# Record excerpts
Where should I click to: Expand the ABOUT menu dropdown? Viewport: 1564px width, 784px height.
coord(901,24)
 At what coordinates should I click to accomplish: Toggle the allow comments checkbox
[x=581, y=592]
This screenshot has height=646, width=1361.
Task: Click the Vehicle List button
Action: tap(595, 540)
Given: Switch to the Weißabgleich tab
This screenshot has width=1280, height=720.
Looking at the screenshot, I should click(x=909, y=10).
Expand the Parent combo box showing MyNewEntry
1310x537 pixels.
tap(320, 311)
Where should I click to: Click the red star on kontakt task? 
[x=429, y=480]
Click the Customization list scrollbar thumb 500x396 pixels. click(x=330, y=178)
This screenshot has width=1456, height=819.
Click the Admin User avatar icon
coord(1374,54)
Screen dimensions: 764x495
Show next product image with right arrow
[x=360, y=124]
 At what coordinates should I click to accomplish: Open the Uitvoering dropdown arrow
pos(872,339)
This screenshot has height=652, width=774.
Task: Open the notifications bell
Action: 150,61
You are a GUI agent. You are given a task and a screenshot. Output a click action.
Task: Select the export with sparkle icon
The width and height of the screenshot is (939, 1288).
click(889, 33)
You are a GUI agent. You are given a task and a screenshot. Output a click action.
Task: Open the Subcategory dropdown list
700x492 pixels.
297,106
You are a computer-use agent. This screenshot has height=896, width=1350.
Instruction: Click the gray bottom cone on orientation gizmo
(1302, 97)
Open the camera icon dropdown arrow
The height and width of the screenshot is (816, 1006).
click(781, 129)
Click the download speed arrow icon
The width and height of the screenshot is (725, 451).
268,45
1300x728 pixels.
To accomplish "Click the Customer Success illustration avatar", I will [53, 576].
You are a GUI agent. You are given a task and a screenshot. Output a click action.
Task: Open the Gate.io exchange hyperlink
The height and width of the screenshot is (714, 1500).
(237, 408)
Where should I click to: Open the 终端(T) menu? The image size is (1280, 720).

# About this task
Repeat each entry above, matching every line exactly.

# Written answer
Where should I click to: Expand the ABOUT menu dropdown? Viewport: 1564px width, 784px height.
coord(901,24)
 At what coordinates should I click to accomplish: Toggle the allow comments checkbox
[x=581, y=592]
This screenshot has height=646, width=1361.
Task: Click the Vehicle List button
Action: tap(595, 540)
Given: Switch to the Weißabgleich tab
This screenshot has width=1280, height=720.
Looking at the screenshot, I should click(x=909, y=10).
Expand the Parent combo box showing MyNewEntry
1310x537 pixels.
tap(320, 311)
Where should I click to: Click the red star on kontakt task? 
[x=429, y=480]
Click the Customization list scrollbar thumb 500x396 pixels. click(x=330, y=178)
This screenshot has width=1456, height=819.
Click the Admin User avatar icon
coord(1374,54)
Screen dimensions: 764x495
Show next product image with right arrow
[x=360, y=124]
 At what coordinates should I click to accomplish: Open the Uitvoering dropdown arrow
pos(872,339)
This screenshot has height=652, width=774.
Task: Open the notifications bell
Action: 150,61
You are a GUI agent. You are given a task and a screenshot. Output a click action.
Task: Select the export with sparkle icon
The width and height of the screenshot is (939, 1288).
click(889, 33)
You are a GUI agent. You are given a task and a screenshot. Output a click action.
Task: Open the Subcategory dropdown list
700x492 pixels.
297,106
You are a computer-use agent. This screenshot has height=896, width=1350.
Instruction: Click the gray bottom cone on orientation gizmo
(1302, 97)
Open the camera icon dropdown arrow
The height and width of the screenshot is (816, 1006).
click(781, 129)
Click the download speed arrow icon
The width and height of the screenshot is (725, 451).
268,45
1300x728 pixels.
To accomplish "Click the Customer Success illustration avatar", I will [53, 576].
You are a GUI agent. You are given a task and a screenshot. Output a click action.
Task: Open the Gate.io exchange hyperlink
The height and width of the screenshot is (714, 1500).
(237, 408)
Where should I click to: Open the 终端(T) menu? The image size is (1280, 720).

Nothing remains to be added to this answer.